EXERCISE DETAILS: Revise the material between the lines holding "Select the VCC label above the logic block" and "[x=114, y=370]", inclusive, replacing "logic block" with "device block" and leaving everything else unchanged. Give only those lines.

#### EXERCISE INPUTS ####

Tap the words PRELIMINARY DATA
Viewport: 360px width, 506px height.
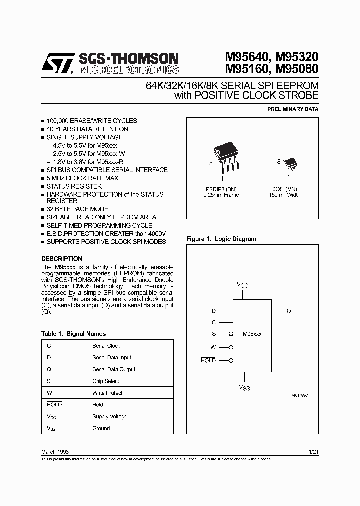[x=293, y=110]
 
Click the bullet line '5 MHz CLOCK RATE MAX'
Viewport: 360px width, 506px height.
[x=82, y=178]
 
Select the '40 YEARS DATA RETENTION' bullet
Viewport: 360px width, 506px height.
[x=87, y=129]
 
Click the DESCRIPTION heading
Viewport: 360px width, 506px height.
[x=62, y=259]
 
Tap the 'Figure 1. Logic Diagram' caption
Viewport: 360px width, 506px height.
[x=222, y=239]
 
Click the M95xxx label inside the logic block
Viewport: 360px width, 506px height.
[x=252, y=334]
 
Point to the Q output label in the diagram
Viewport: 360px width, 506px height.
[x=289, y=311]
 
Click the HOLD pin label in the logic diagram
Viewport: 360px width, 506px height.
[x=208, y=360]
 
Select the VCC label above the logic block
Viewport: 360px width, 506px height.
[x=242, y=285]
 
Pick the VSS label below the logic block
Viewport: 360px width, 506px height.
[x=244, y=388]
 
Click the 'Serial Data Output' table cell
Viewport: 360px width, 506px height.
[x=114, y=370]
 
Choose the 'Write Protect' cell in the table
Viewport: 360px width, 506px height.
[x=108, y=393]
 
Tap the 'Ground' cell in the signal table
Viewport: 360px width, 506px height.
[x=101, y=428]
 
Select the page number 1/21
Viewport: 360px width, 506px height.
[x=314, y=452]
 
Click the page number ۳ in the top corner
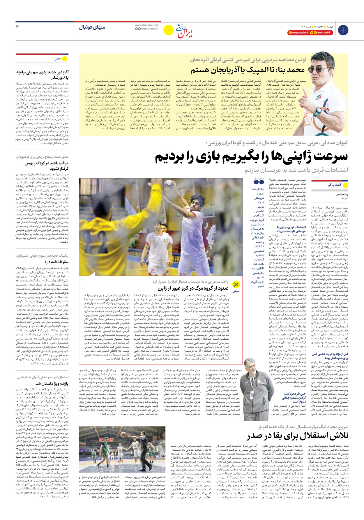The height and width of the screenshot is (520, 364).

####

RESULT OF THE TASK:
Select the VCC label above the device block
Viewport: 360px width, 506px height.
[x=242, y=285]
 
Pick the VSS label below the device block
Viewport: 360px width, 506px height.
[x=244, y=388]
 
Click the 'Serial Data Output' table cell
Viewport: 360px width, 506px height.
[x=114, y=370]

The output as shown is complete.